### Exercise
Copy out everything from the start of the entries down through the line containing "(x=223, y=200)", swapping "headline" for "news title" and leaving the rest untouched.

[Rows from a dataset]
■ ■ ■

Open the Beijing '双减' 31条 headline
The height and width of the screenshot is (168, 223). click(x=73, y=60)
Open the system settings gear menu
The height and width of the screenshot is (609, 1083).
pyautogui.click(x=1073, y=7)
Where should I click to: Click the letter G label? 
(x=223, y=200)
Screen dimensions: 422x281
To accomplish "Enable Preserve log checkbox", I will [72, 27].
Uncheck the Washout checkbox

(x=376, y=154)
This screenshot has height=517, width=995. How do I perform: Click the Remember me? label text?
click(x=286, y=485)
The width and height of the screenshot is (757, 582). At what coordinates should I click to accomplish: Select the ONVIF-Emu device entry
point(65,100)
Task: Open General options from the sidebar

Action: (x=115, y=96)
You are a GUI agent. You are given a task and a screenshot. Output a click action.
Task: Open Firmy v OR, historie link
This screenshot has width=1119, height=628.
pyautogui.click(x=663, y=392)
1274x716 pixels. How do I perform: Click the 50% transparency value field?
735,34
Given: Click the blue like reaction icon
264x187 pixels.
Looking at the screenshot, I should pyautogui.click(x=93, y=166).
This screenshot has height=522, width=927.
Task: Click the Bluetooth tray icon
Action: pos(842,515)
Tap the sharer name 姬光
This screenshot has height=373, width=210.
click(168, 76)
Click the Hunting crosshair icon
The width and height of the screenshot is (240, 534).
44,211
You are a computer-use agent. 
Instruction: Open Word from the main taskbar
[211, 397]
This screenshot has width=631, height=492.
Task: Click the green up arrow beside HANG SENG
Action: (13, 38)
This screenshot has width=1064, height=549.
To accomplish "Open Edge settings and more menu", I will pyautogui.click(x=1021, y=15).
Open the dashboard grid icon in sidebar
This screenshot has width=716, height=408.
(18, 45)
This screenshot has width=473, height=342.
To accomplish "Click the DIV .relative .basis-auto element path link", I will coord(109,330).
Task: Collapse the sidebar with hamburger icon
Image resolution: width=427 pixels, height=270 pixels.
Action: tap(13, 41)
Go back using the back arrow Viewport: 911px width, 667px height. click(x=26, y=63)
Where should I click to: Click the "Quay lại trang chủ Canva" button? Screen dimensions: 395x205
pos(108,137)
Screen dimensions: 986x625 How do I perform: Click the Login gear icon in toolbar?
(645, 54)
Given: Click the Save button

■ ■ ■

### Response below
Open the Beijing '双减' 31条 news title
The height and width of the screenshot is (168, 223). click(x=73, y=60)
Open the system settings gear menu
The height and width of the screenshot is (609, 1083).
pyautogui.click(x=1073, y=7)
Where should I click to: Click the letter G label? 
(x=223, y=200)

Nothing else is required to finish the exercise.